One difficulty with parallel implementations of the adaptive O(N) methods are their complex (highly) nonuniform computational structure, a difficulty that is further aggravated if a low-level programming paradigm, such as message-passing, is used. But, the highly nonuniform computational structure also represents a serious challenge for data-parallel programming with, in its pure form, a single-threaded execution model. Efficiency in resource utilization dictates that an adaptive method is used for simulations of particle systems with (highly) nonuniform particle distributions. For very large particle systems, the O(N) methods are advantageous in arithmetic complexity compared to the Barnes-Hut O(N\log N) method.
We have recently successfully formulated the adaptive Anderson's method entirely in HPF . The key observation is that the computations are dominated by operations on four kinds of interaction lists associated with either every leaf-level subdomain or every subdomain in the hierarchy of subdomains. For each such subdomain, the number of interactive subdomains of each kind of list, and therefore the amount of computation and communication differs from that of the others. But, this kind of uniformity is relatively small in the sense that the unit computation is the same and only the number of units per subdomain differs from each other. This level of nonuniformity is suitably expressed using independent do-loop or the extrinsic procedures supported in HPF which provides a mechanism for multiple threads of control.
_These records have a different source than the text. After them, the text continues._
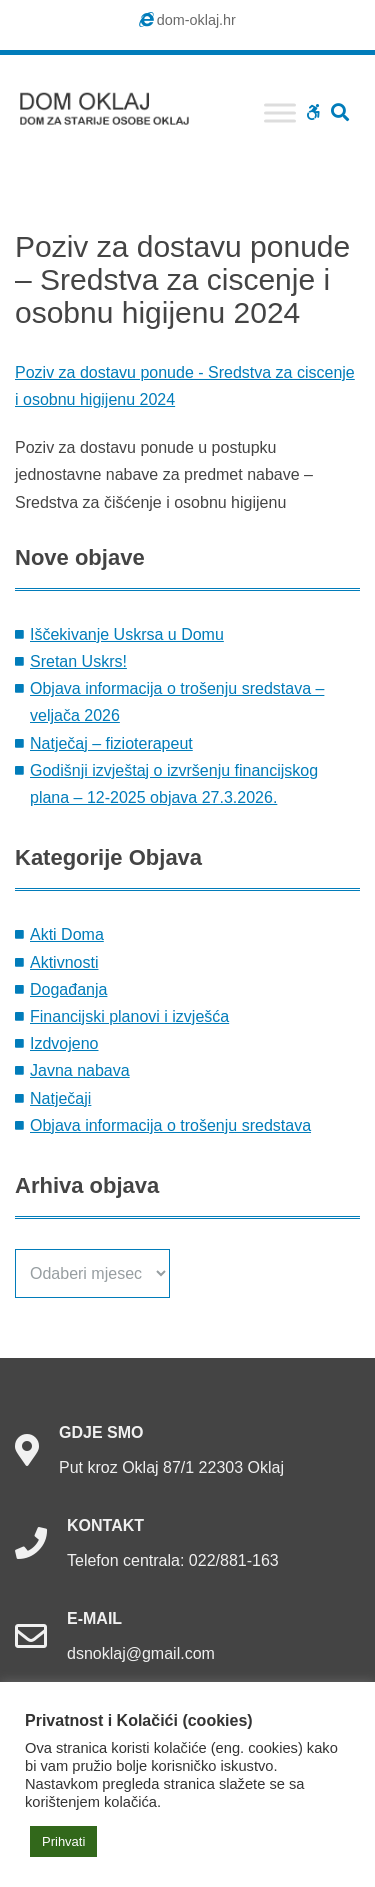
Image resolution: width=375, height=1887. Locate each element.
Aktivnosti (64, 962)
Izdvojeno (64, 1043)
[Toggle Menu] (280, 112)
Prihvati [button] (63, 1841)
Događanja (68, 989)
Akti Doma (67, 934)
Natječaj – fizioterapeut (111, 743)
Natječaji (60, 1098)
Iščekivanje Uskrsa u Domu (127, 634)
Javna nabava (80, 1070)
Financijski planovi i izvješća (129, 1016)
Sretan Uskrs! (78, 661)
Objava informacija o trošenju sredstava (170, 1125)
The fetching of the interactive subdomains is performed entirely in HPF as array indirect addressing and therefore avoid the lower-level message-passing programming, and extrinsic procedures will only be invoked for the nonuniform computations per subdomain (and consequently per processor.)
Many challenging problems remain in order to complete our data-parallel formulation of the adaptive methods:
The geometric partitioning algorithm (GEO) due to Miller, Teng, Thurston and Vavasis yields provably good partitionings. We have developed a data-parallel formulation of GEO in HPF . We are also working on new partitioning algorithms.
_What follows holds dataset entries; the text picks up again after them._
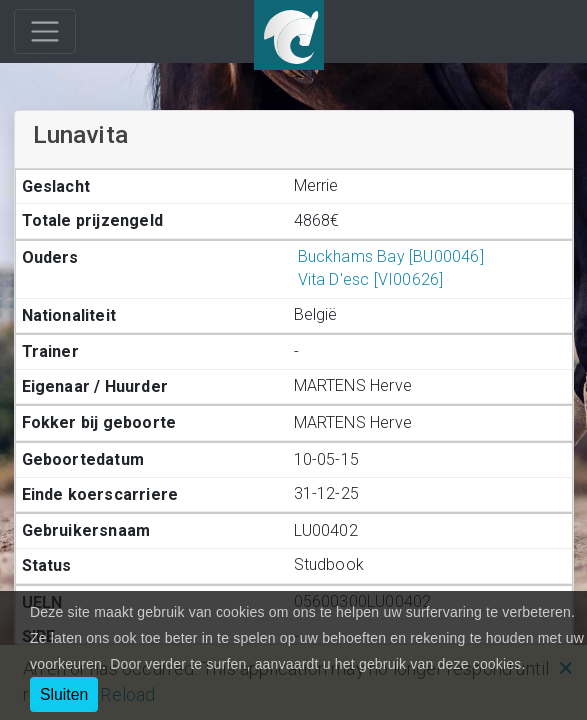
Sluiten (64, 694)
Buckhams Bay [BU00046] (389, 256)
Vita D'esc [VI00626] (369, 279)
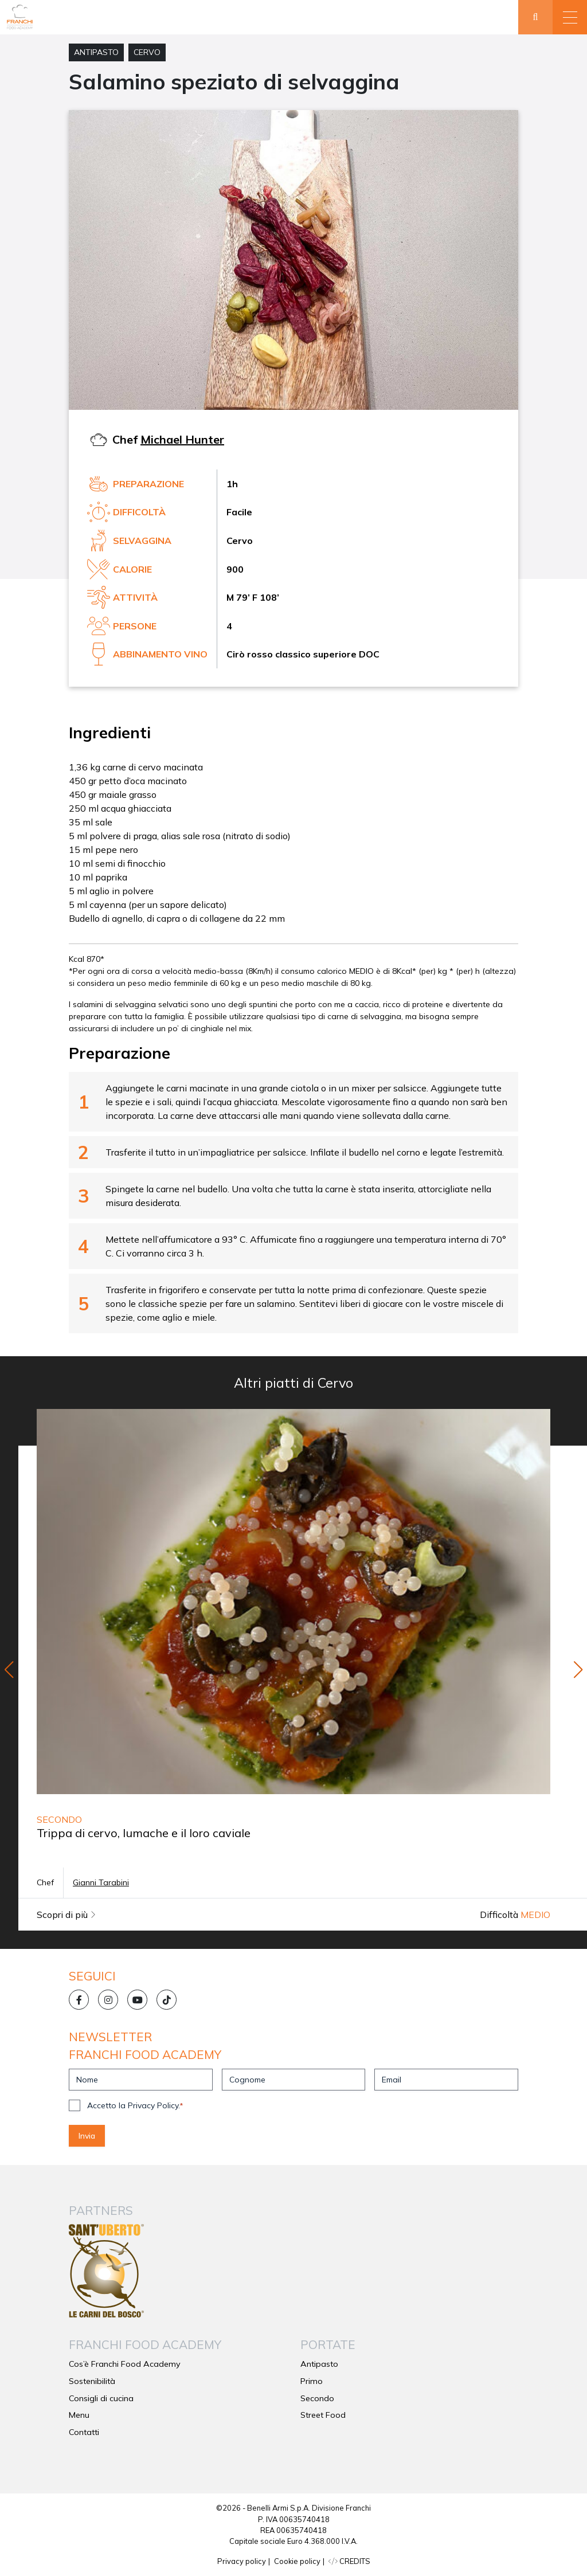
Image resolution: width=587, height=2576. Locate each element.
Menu (79, 2415)
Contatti (84, 2432)
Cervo (147, 52)
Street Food (323, 2415)
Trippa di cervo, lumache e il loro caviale (144, 1833)
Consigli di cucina (101, 2398)
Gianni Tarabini (101, 1882)
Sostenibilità (92, 2381)
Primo (311, 2381)
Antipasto (96, 52)
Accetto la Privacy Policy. (135, 2105)
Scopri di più (66, 1914)
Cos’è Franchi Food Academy (125, 2364)
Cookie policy (297, 2561)
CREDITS (349, 2561)
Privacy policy (241, 2561)
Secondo (317, 2398)
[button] (570, 17)
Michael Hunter (182, 439)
The Recursive Spectral Bisection (RSB) method is another heuristic graph partitioning method that has had significant success in partitioning unstructured meshes. The quality of the partitions offered by RSB has recently been proven. A previous data-parallel implementation did not incorporate edge weights. We are interested in developing a data-parallel implementation of the RSB method that accounts for node and edge weights and to perform a comprehensive study of the various partitioning schemes as integrated in our data-parallel adaptive N-body solver.
The hierarchical methods are approximation methods; increased accuracy can be obtained at increased computational expense. However, good estimates that can be used to determine a-priori the number of terms required in the expansions (and the integration order for Anderson's method) for a given accuracy for a given particle distribution are still missing for the O(N) methods, with the exception of recent analysis Salmon and Warren for their modification of the Barnes-Hut method. This lack of accurate error analysis is one of the factors limiting the acceptance of these methods.
We have studied empirically the accuracy-cost tradeoffs of Anderson's method [5, 6]. The various parameters that control the degree of approximation of the computational elements and the separateness of interacting computational elements govern both the arithmetic complexity and the accuracy of the method. Our experiment shows that for a given error requirement, using a near-field containing only nearest neighbor boxes and a hierarchy depth that minimizes the number of arithmetic operations, minimizes the total number of arithmetic operations.
With respect to the arithmetic complexity, Anderson's method employs a set of integration formulas with integration orders up to fourteen that are provably efficient in their use of the integration points. For very high accuracy, efficient formulas remain to be worked out. Hrycak and Rokhlin recently developed new basic functions much more efficient than multipole expansions. Different O(N) methods differ only in the computational elements used, and both the accuracy and the arithmetic complexity depend on the basis functions used in the computational elements. The accuracy-cost tradeoffs among the various methods need to be studied in order to determine the most efficient method.
Another critical issue to the acceptance of the hierarchical methods for N-body simulations in applications such as molecular dynamics is their ability to handle other than free-space boundary conditions. Greengard and Rokhlin have shown how to include periodic boundary conditions in the Greengard-Rokhlin method. Extending Anderson's method to handle periodic and other more complicated boundary conditions is highly important for its acceptance in practice.